Sumit,
On Tue, 06 Jul 2021 12:39:13 +0100, Sumit Garg sumit.garg@linaro.org wrote:
Hi Marc,
On Tue, 6 Jul 2021 at 16:06, Marc Zyngier maz@kernel.org wrote:
On Tue, 06 Jul 2021 08:25:26 +0100, Sumit Garg sumit.garg@linaro.org wrote:
I could recognise it's requirement from the time while I was playing with secure timer interrupt support for OP-TEE RNG driver on Developerbox. In that case I had to strip down the secure interrupt handler to a minimum that would just collect entropy and dump into the secure buffer. But with asynchronous notifications support, I could add more functionality like entropy health tests in the bottom half instead of doing those health tests while retrieving entropy from the secure world.
Given that, have you explored the possibility to leverage SGI rather than a platform specific SPI for notifying the normal world? If it's possible to leverage Architecture specific SGI for this purpose then I
What does "Architecture specific SGI" mean?
Here I meant that SGI is specific to Arm architecture and doesn't require to be specific to per platform like an SPI.
SGIs are, by definition *software* specific (the clue is in the name), and the architecture spec has *zero* say into what they are used for. It says even less when it comes to specifying cross-world signalling.
think this feature will come automatically enabled for every platform without the need to reserve a platform specific SPI.
That old chestnut again...
Okay, can you provide reference to earlier threads?
They show up every other year. Lore is your friend.
- How do you discover that the secure side has graced you with a Group-1 SGI (no, you can't use one of the first 8)? for both DT and ACPI?
I think the secure world can be probed
How? With what guarantees?
for that during the OP-TEE driver probe.
Oh, so it is only for the benefit of a single driver?
And I agree with you that the first 7 SGIs are already pre-occupied and I guess you remember mine patch-set that tried to leverage 8th SGI as pseudo NMI for kernel debug purposes.
I do remember, and I'm definitely not keen on spending this last SGI on this feature.
So yes for this use-case, the secure world can reserve one of the latter 8 SGIs (8 to 15) for cross world notification and I guess your earlier work to make SGIs to be requested as normal IRQs should make it easier to implement this as well.

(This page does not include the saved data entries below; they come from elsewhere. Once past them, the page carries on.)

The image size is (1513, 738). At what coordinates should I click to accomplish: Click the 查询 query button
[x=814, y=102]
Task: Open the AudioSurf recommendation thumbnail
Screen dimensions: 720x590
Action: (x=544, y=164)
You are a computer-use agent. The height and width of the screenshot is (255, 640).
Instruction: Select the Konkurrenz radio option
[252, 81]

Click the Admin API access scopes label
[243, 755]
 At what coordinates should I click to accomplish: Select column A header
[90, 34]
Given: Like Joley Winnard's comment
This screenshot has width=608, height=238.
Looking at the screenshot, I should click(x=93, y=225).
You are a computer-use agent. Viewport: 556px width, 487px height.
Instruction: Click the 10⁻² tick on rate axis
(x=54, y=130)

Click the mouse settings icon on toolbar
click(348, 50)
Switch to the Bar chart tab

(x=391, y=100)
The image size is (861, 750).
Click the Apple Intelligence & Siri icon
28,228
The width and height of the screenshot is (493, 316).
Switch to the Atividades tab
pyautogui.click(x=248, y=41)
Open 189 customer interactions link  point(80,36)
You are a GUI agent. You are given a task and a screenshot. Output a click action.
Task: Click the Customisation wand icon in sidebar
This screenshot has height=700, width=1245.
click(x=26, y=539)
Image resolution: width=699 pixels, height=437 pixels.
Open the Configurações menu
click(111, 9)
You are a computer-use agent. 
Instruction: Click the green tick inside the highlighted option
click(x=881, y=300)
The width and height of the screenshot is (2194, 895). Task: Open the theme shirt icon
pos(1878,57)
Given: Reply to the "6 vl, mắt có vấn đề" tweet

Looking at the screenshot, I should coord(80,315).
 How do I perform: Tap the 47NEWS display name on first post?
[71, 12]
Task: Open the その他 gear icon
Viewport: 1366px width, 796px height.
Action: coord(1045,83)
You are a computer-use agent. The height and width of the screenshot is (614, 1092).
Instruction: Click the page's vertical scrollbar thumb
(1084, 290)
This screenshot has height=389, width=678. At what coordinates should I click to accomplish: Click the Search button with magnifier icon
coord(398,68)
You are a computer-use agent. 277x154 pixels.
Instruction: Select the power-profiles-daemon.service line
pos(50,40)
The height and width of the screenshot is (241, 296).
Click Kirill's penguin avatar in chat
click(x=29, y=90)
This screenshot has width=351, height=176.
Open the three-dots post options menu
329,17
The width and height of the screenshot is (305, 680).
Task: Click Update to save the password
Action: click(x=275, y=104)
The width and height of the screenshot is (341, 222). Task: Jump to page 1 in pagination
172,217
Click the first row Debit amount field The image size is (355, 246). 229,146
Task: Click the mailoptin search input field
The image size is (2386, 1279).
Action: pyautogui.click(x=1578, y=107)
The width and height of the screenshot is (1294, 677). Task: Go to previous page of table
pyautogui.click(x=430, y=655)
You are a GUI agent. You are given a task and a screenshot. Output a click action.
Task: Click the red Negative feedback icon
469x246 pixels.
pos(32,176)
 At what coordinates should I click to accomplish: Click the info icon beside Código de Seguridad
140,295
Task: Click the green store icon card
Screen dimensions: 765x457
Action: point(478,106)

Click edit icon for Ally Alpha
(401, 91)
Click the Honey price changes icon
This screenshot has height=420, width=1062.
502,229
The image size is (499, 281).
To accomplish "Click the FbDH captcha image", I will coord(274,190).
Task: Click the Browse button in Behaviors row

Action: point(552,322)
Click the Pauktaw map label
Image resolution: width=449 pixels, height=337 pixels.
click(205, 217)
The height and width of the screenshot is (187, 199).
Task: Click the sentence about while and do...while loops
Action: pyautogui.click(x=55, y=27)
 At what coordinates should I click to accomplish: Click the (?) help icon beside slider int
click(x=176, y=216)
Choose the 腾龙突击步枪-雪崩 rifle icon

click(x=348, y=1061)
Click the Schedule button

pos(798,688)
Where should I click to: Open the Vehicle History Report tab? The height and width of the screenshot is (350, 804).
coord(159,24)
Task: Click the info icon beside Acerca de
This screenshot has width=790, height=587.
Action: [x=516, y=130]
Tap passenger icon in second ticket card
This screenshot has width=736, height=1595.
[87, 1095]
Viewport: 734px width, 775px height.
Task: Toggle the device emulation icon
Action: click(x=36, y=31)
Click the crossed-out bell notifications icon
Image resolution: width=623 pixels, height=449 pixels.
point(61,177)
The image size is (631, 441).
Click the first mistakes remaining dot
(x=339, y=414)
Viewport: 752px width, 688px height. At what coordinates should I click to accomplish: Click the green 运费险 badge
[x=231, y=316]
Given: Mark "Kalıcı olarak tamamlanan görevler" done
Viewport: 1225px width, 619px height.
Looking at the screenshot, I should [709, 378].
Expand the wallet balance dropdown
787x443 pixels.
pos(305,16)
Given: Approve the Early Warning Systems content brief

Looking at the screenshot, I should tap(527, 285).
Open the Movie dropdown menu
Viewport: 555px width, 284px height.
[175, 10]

- How do you find which CPUs are targeted by this SGI? All? One? A subset? What is the expected behaviour with CPU hotplug? How can the NS side (Linux) can inform the secure side about the CPUs it wants to use?
For the current OP-TEE use-case, I think targeting all CPUs would be efficient.
Efficient? How? Broadcast? One of N? Random?
So wouldn't it be possible for the CPU which receives the secure interrupt to raise that SGI to self that would in turn notify the normal world (Linux) to create a thread for OP-TEE to do bottom half processing?
You are assuming that this is the way the NS side wants to work, and I question this assumption.
- Is there any case where you would instead need a level interrupt (which a SGI cannot provide)?
I think SGI should be sufficient to suffice OP-TEE notifications use-case.
I don't care about OP-TEE. If you are proposing a contract between S and NS, it has to be TEE and OS independent. That's how the architecture works.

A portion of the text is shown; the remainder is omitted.